### Exercise
Each line in the data holding "Anticellulite" should be listed.

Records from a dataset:

[Start of Attachment]

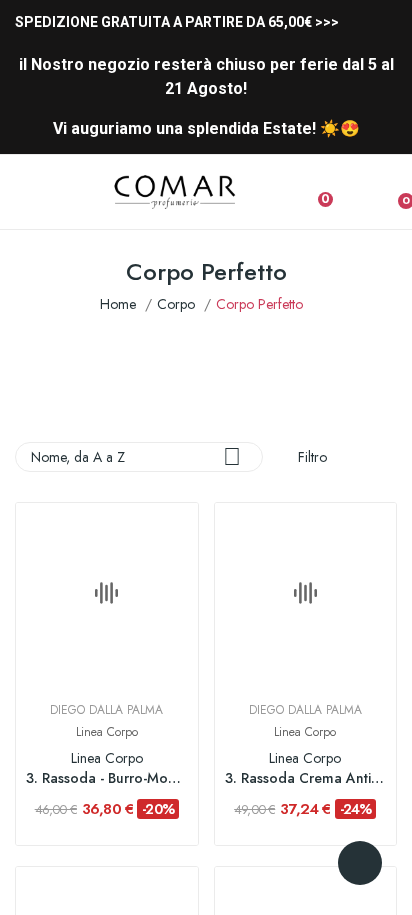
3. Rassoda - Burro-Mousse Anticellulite (107, 778)
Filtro (310, 457)
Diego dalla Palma (106, 710)
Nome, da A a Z (136, 456)
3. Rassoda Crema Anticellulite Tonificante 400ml (306, 778)
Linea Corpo (107, 732)
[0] (391, 192)
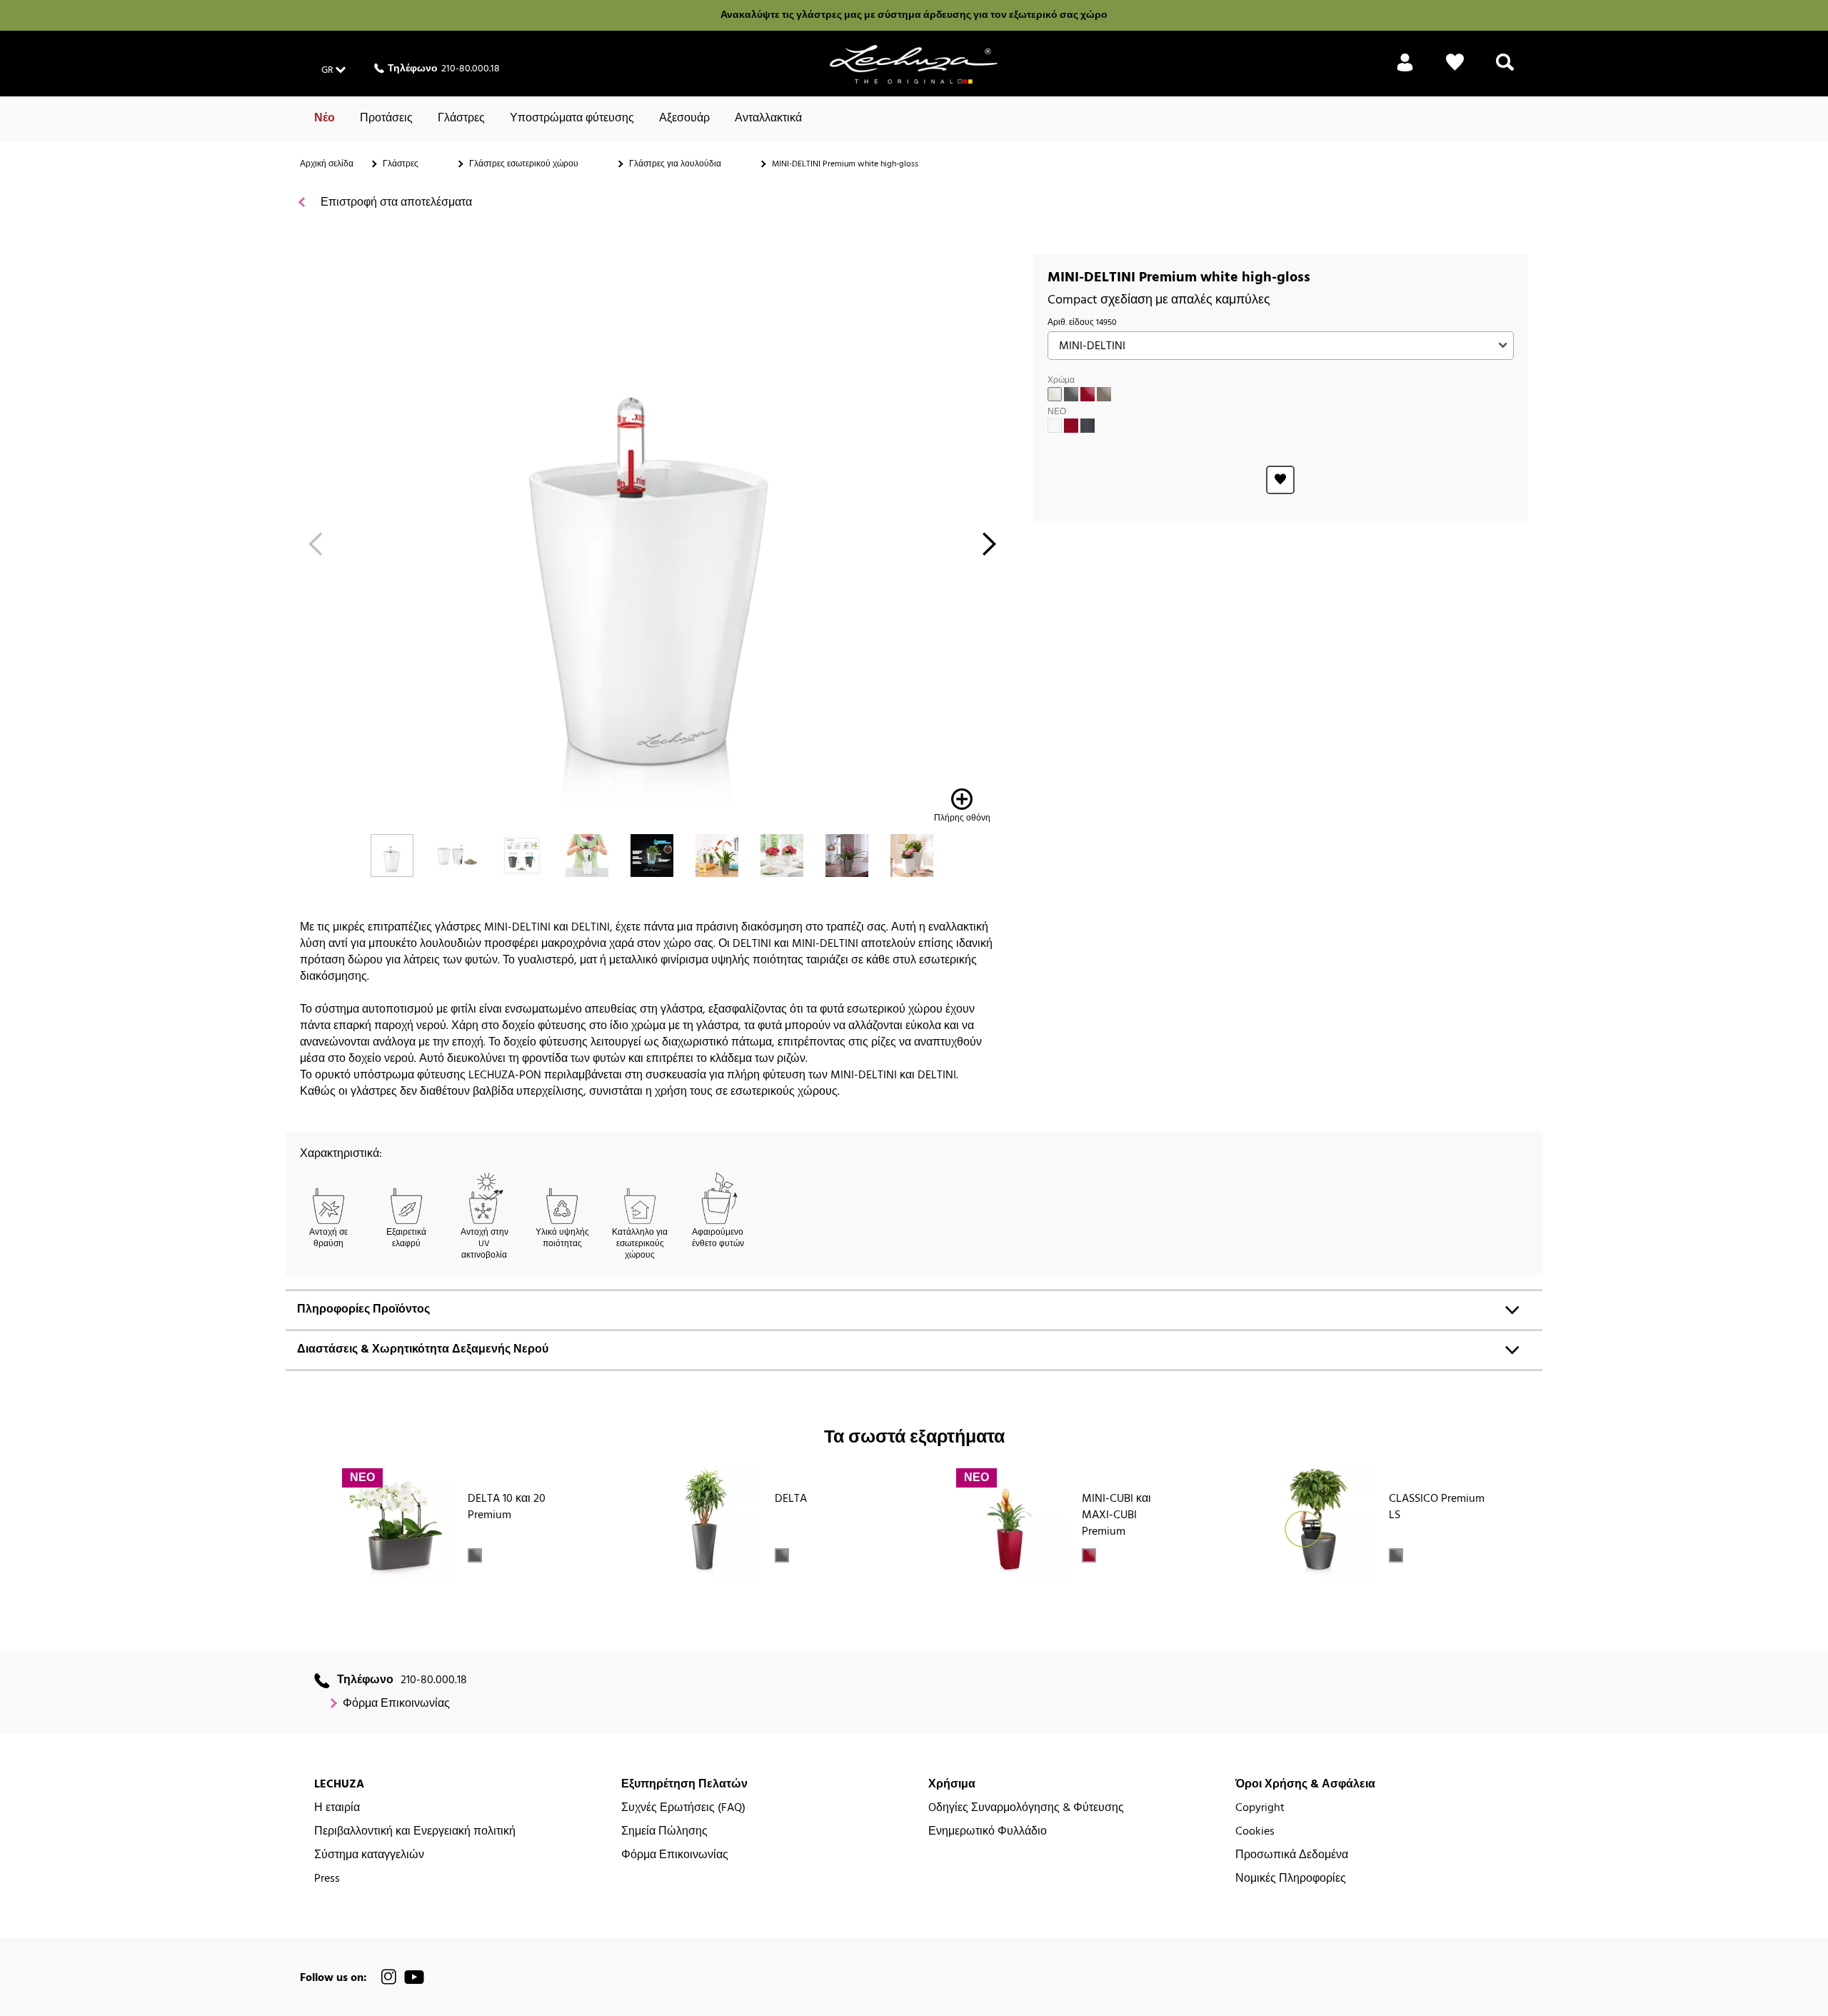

[End of Attachment]

### Answer to this problem
3. Rassoda - Burro-Mousse Anticellulite (107, 778)
3. Rassoda Crema Anticellulite Tonificante 400ml (306, 778)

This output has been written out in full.